Curtis Smith: Congratulations on Alone With All That Could Happen. I really enjoyed it. Another version of it was originally published in 2008. What brought you back to the project? I know you’ve worked with Press 53 before—I think they’re one of the great indie presses—how was working on this book with them?

David Jauss: The original version of Alone With All That Could Happen was very well received, but as an obsessive and unrepentant reviser, I soon found myself wanting to improve it, so for the past fourteen years I’ve been jotting down notes about changes and clarifications I wanted to make and new material and examples I wanted to add. When the book went out of print last year, I finally had the chance to revise it. I’m pleased with the improvements I’ve made, but given the wannabe perfectionist that lives in my head, if I’m still around in another fourteen years, I’ll probably revise it again. If so, I hope Press 53 will still be around to publish it. Working on the book with Kevin Morgan Watson, the press’s rock-star editor and publisher, was an absolute delight. Kevin’s the best editor I’ve ever worked with, and Press 53 is my favorite indie press. The new edition of the book owes a lot to him.

 CS: My copy is now full of highlighted passages and margin notes—and after I was done reading, I turned back to the acknowledgement page and learned that most of these chapters had their origins in lectures you gave at Vermont College’s MFA program.

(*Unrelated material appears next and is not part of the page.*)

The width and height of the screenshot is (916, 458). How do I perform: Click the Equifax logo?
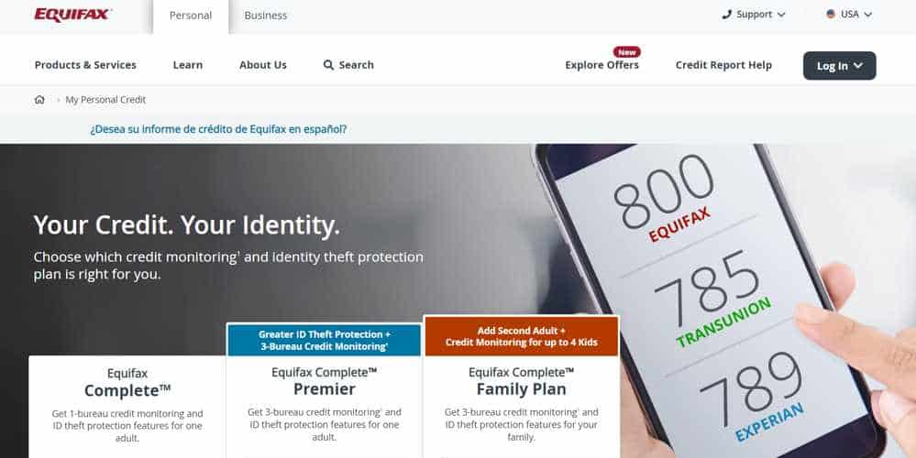pyautogui.click(x=73, y=15)
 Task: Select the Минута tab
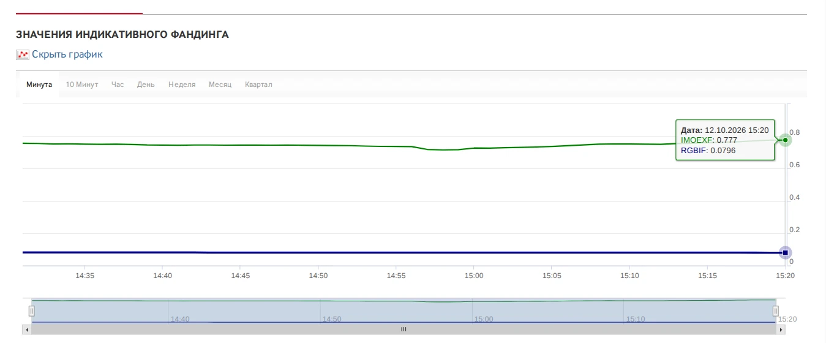pyautogui.click(x=39, y=85)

This made sense—and made me wish I’d been there to hear them. Was the transition from lecture to written essay difficult or challenging in any way (or perhaps rewarding)? How did the experiences compare?

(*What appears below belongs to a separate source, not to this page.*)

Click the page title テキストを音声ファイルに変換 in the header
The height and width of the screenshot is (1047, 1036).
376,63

DJ: Actually, all of my Vermont lectures began as essays—I’m a lousy extemporaneous speaker—so it was the transition from essay to lecture that was the real challenge. We had a one-hour time limit for the lectures and part of that hour had to be devoted to questions and comments from the audience, so I had to leave out a good number of the points and examples that were in the first drafts of the essays. That was frustrating, but giving the lectures, and hearing the responses of my colleagues and students, taught me how to expand and clarify the essays. So the transition from the lectures to the essays was very rewarding.

 CS: I was intrigued by the ideas of uncertainty, contradiction, and convergent and divergent thinking. We’re a culture that embraces an answer, but not the long, often confusing road that leads us to the answer. For those who haven’t read the book, can you address the notions of convergence, divergence, uncertainty, and contradiction and the role they play in the creative process?

DJ: Sure. If I ask you what your name is, there’d be only one correct answer and an infinite number of incorrect ones, but if I asked you to make up an alias, there’d be an infinite number of correct answers and only one incorrect one. To answer the first question, you have to use convergent thinking (so-called because you have to converge on the sole correct answer), but to answer the second question, you have to use divergent thinking (because you have to diverge away from the sole incorrect answer). Convergent thinking is our default mode of thought, thanks in large part to our educational system, which teaches us that 2 + 2 = 4, etc., and it’s very important—without convergent thinking, we’d see a red stoplight and drive right through it while considering all the different things it might mean. But divergent thinking is absolutely essential to the creative process; without it, we’d all converge on what’s so familiar it’s cliched: phrases like flat as a pancake, red-haired characters with fiery tempers, and plots like boy-meets-girl, boy-loses-girl, boy-gets-girl-again. We do need to converge eventually—if we didn’t, we’d never write a word—but we need to delay converging long enough to come up with the right word, detail, event, etc. Emily Dickinson has a poem that describes this process superbly (#1126, “Shall I take thee, the Poet said”). In it, she compares the creative process to a job interview in which the poet considers a plethora of words—enough to fill “all Philology”—that are applying for a position in one of her lines, and just as she’s about to settle on one of the candidates, “There came unsummoned in— // That portion of the Vision / The Word applied to fill.” Without divergent thinking, without that period of uncertainty, the unsummoned word never arrives and we can’t successfully convey our vision.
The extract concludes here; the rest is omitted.